Termination of Employment Contract of an Employee Due to Financial Crisis
As you know, many employers are experiencing hesitations and are taking measures to avoid facing an unexpected situation due to the recent events, the depreciation of the Turkish Lira against the foreign currency and the volatile trend of the economy in our country and around the world. The employer’s termination of the employee’s employment contract based on the financial crisis is one of these measures. However, as will be explained below, this type of termination is often not valid for the employer and causes the employer to lose the reemployment lawsuit filed by the employee.
Is it possible to terminate employment contract of an employee due to financial crisis?
According to the Labor Law, an employer has the right to terminate an employment contract with indefinite term with a valid reason arising from the requirements of the enterprise, workplace, or business. However, this termination method is not easily accepted and the rights of an employee are well protected against the possibility of the employer abusing the termination.
This way of termination is not related to the personality of an employee; It is the termination of the employment contract due to the excess labour force arising as a result of the decline of workload in the workplace in question due to financial, competitive and productivity requirements and technological developments. In the Law’s preamble, examples of external reasons are provided; the impossibility of continuing the work in the workplace due to reasons such as the decrease in product and sales opportunities, decrease in demand and orders, energy shortage, financial crisis in the country, general stagnation in the market, loss of foreign market, shortage of raw materials.

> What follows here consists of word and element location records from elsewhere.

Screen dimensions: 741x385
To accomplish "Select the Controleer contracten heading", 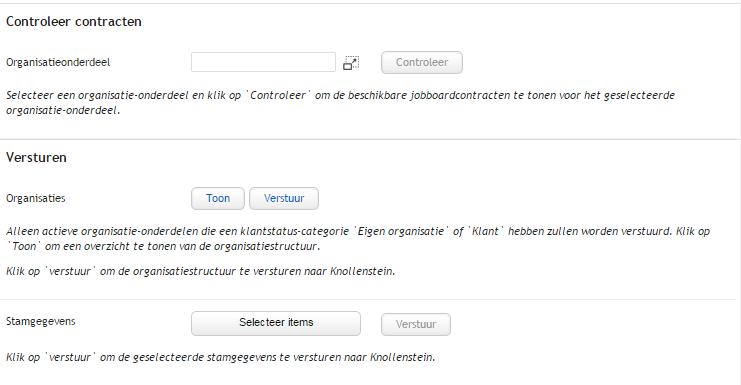I will point(74,22).
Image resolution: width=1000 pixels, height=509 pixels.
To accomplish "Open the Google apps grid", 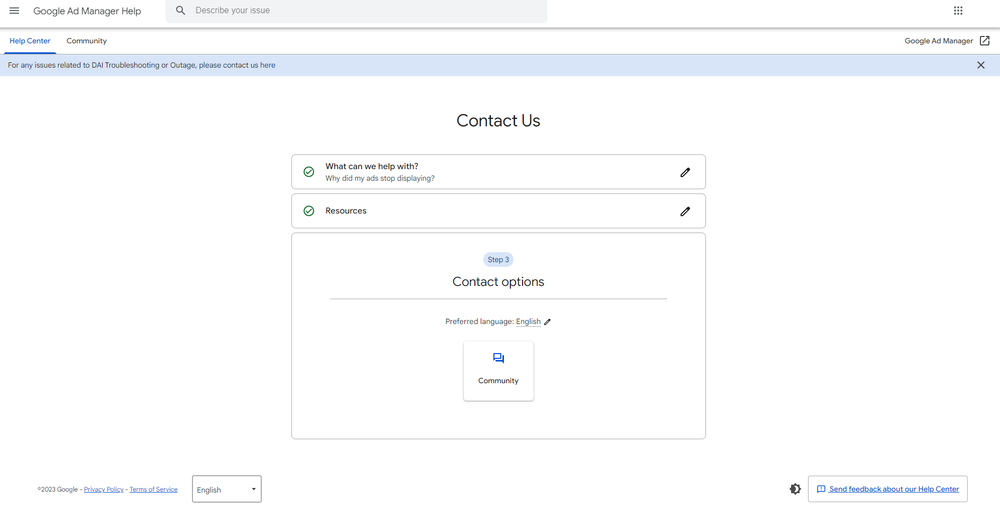I will tap(958, 11).
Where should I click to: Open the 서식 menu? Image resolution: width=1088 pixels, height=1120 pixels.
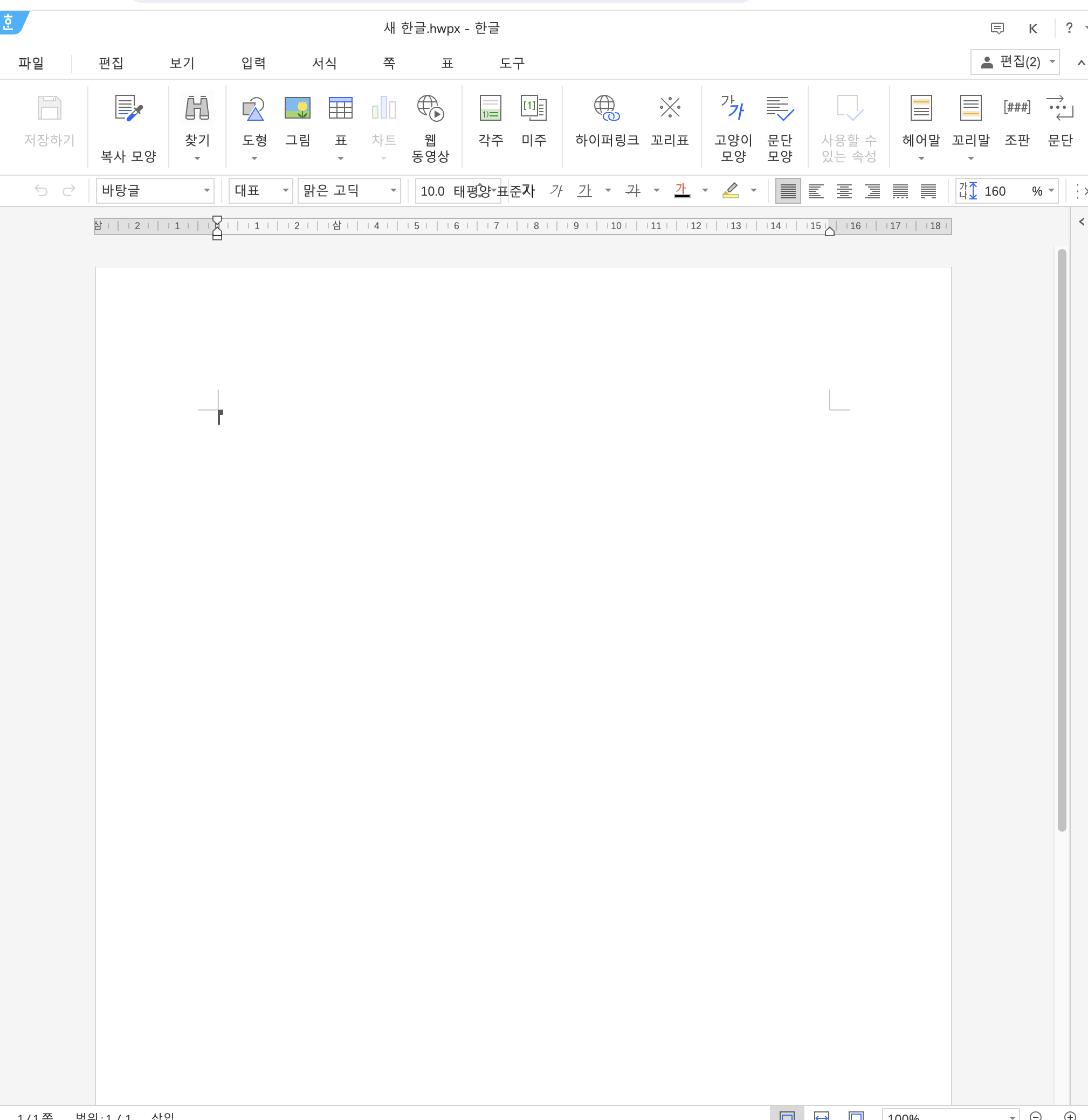pos(324,64)

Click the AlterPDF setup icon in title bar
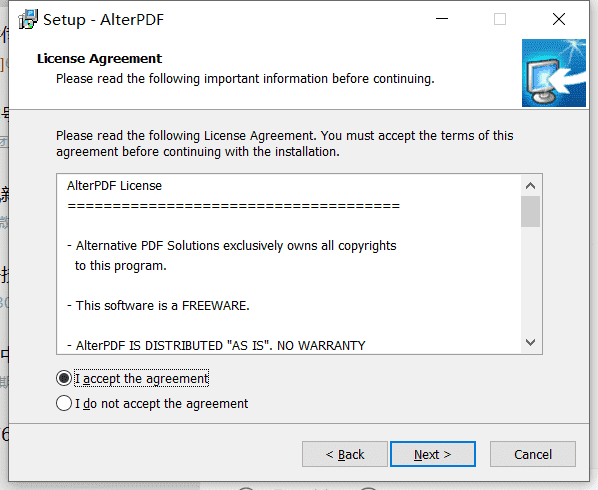click(28, 19)
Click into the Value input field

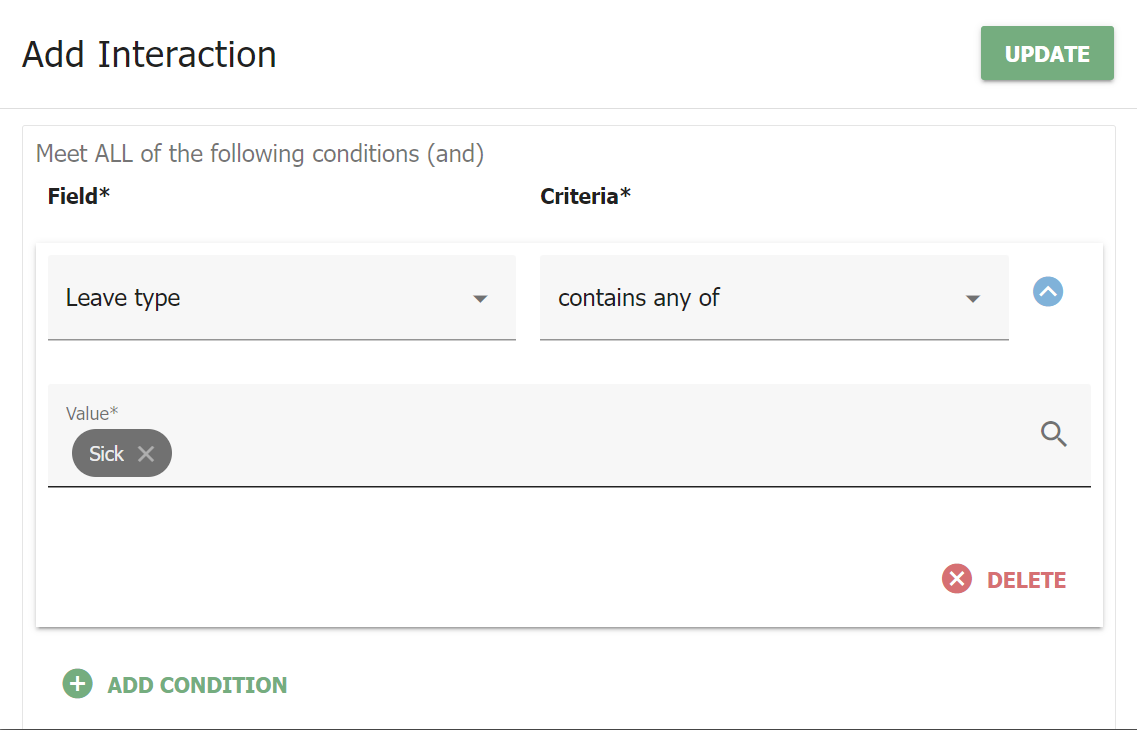[600, 454]
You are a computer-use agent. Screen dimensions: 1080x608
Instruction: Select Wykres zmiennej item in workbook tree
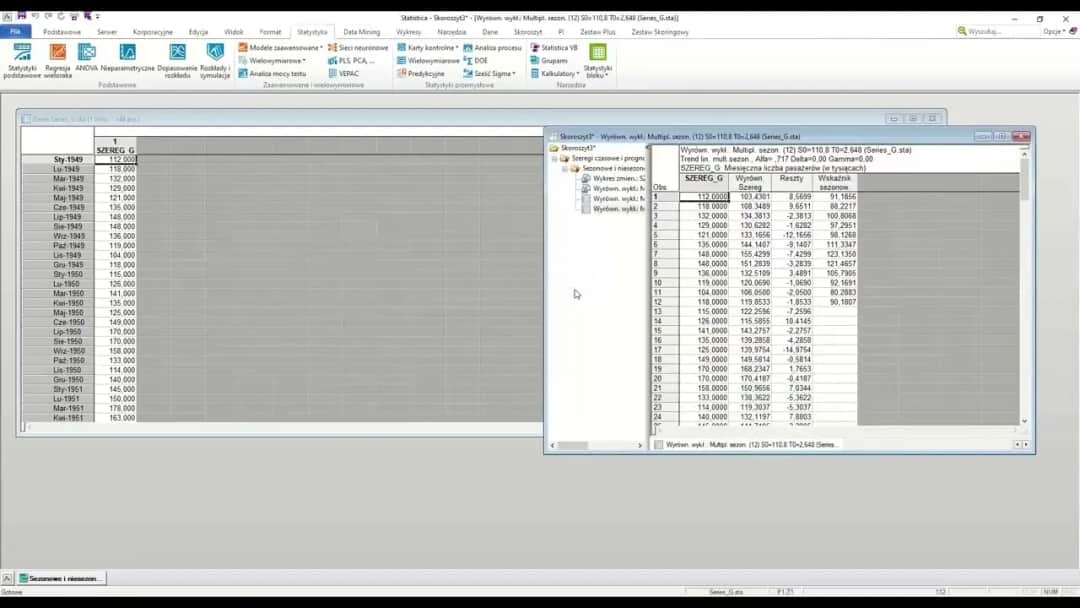617,178
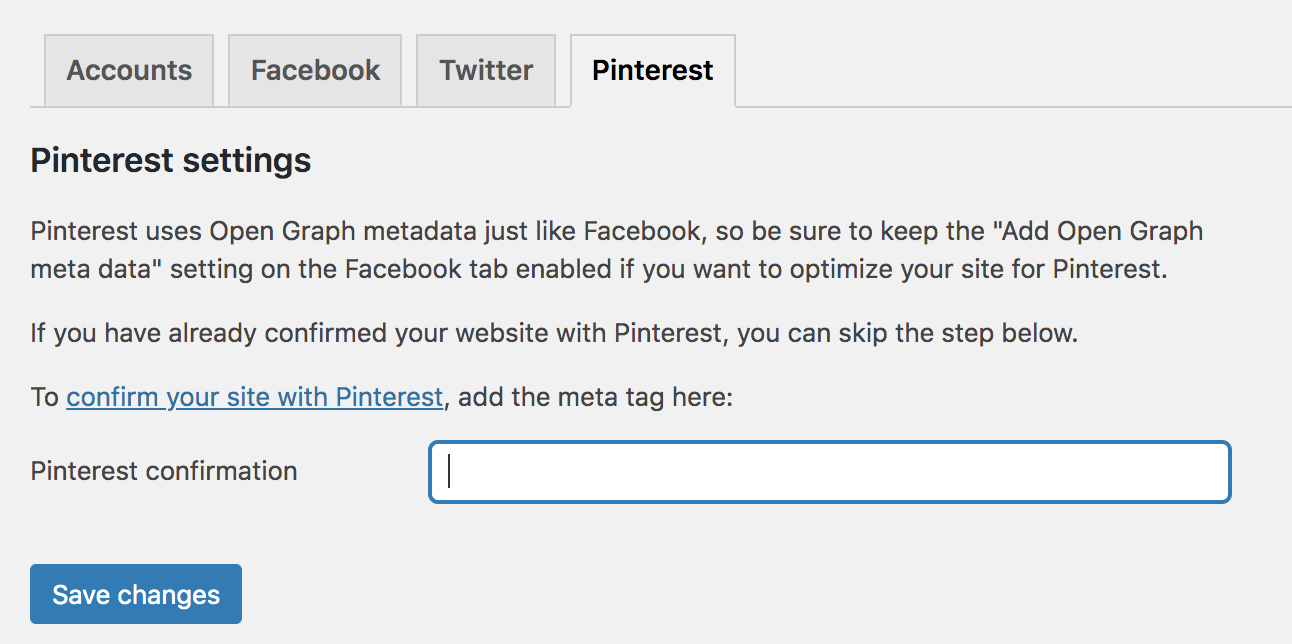The width and height of the screenshot is (1292, 644).
Task: Click the active Pinterest tab
Action: (x=652, y=71)
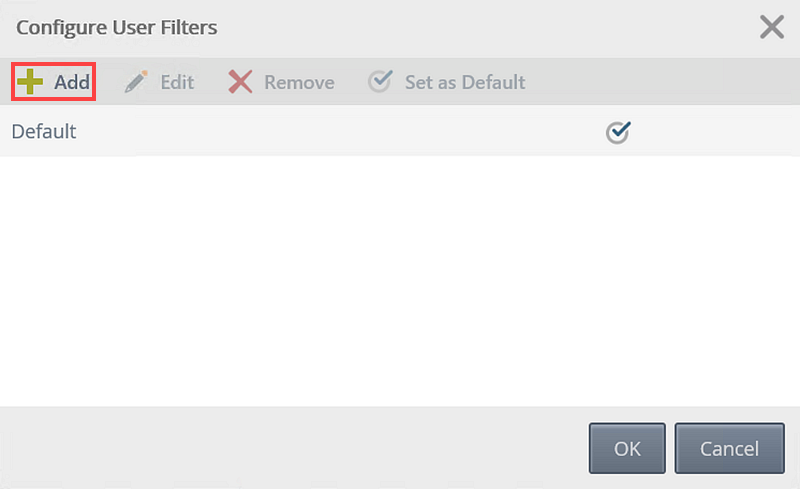Click the red X Remove icon
This screenshot has width=800, height=489.
pyautogui.click(x=240, y=82)
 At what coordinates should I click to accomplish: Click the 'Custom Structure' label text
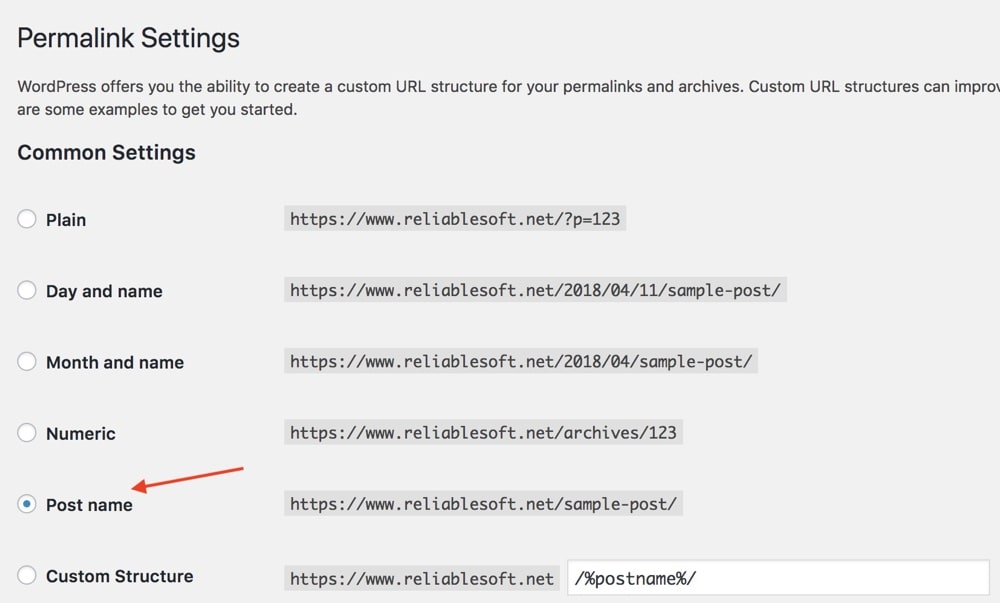[x=120, y=576]
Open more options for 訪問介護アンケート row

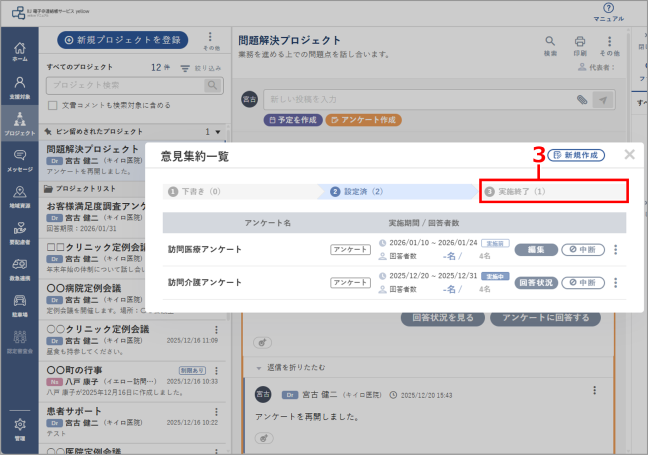pos(615,283)
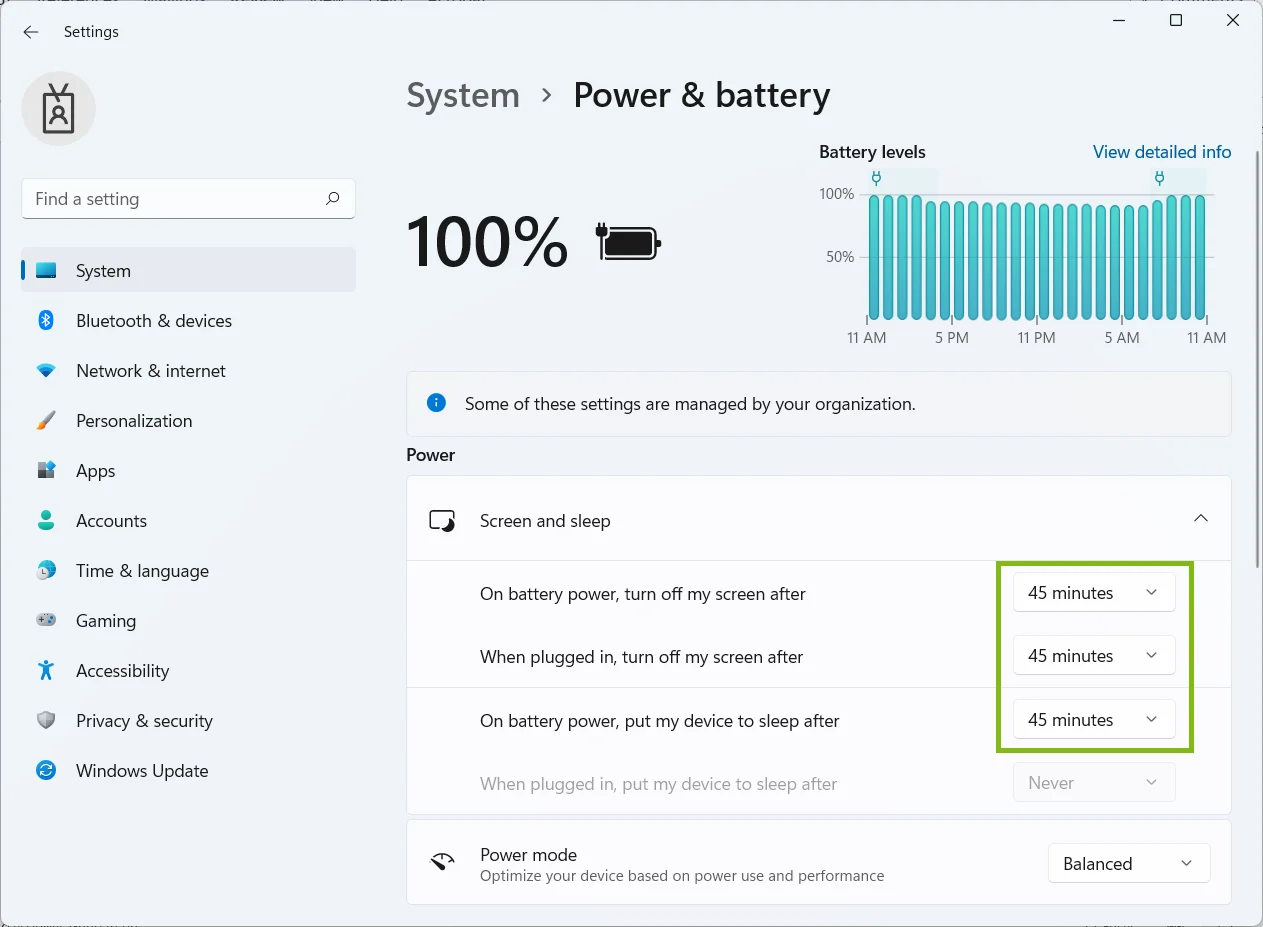Image resolution: width=1263 pixels, height=927 pixels.
Task: Open Windows Update page
Action: click(188, 771)
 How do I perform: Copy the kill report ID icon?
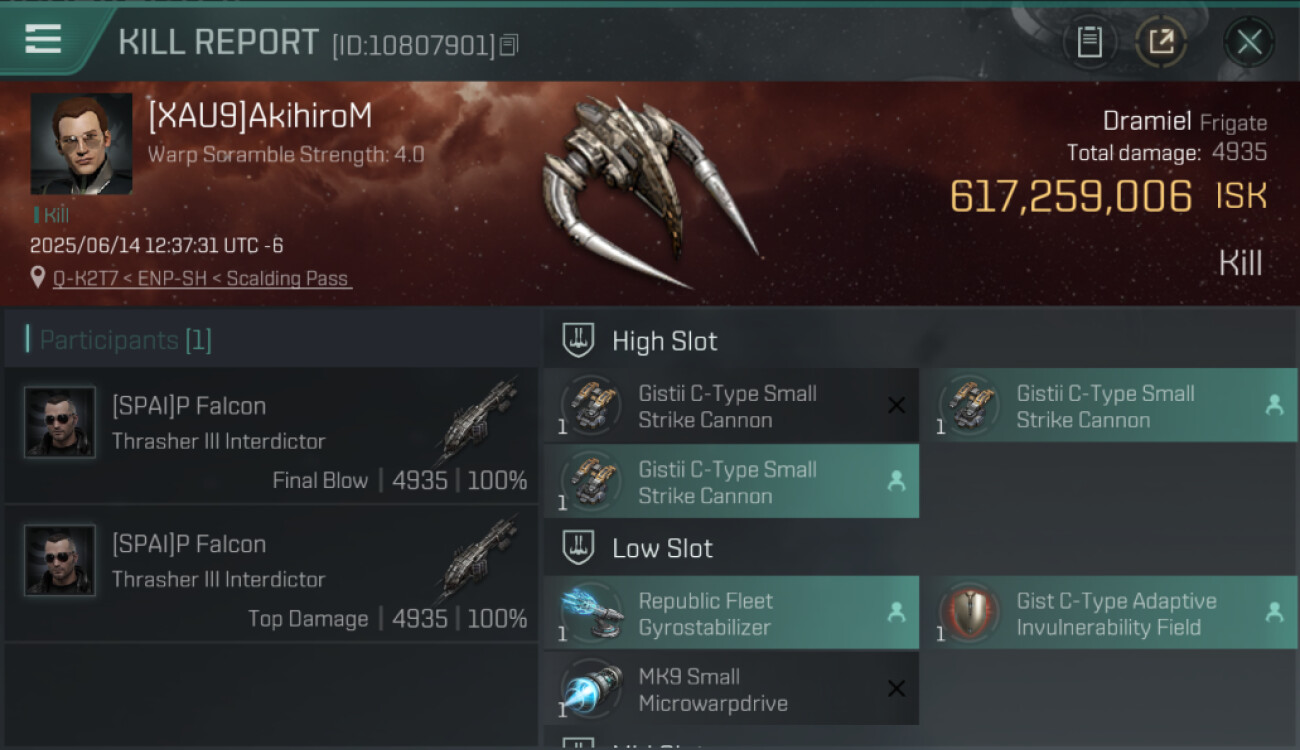tap(509, 45)
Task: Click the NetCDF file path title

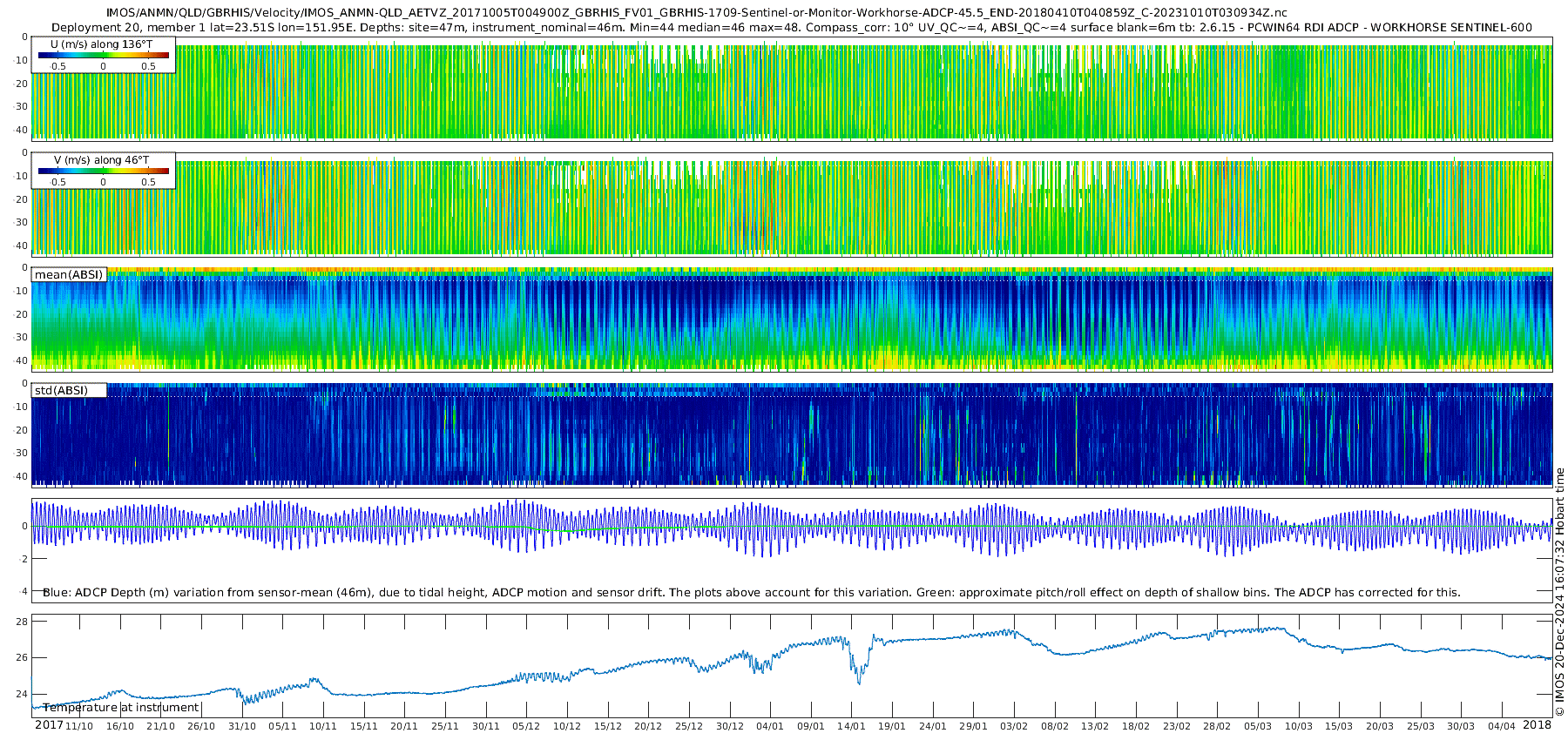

However, it should be noted that the reasons for termination exemplified in the reasoning are considered as a last resort and may only be accepted after a serious investigation both in practice and in the jurisprudence of the Court of Cassation. The burden of proof that the termination is based on valid reasons will be on the employer in case an employee’s employment contract is terminated by the employer based on a valid reason arising from the requirements of the enterprise, workplace, or business. Therefore, the employer must prove both that he/she complied with the termination notification procedures and that the grounds for termination were valid. At this point, most employers fail to provide the necessary evidence and the termination is deemed invalid and the employee is reemployed. For this reason, the employer is expected to prove that the termination is objective and compulsory as a last resort.
What are the remedies that should be used by an employer before termination due to financial crisis?
Court of Cassation lists the examples of the remedies that should be used as a last resort before termination as follows:
Reducing shifts, making annual leaves available, allowing unpaid leave if necessary, requesting short-time working allowance by implementing short-time working practice, reducing overtime work and works during public holidays, etc. Whether an employer took these actions and whether the employer made the necessary effort have been subjected to detailed examination by the Court of Cassation in the lawsuits filed during the financial crisis in 2009, and an employer is expected to use the remedies listed above as example before the termination.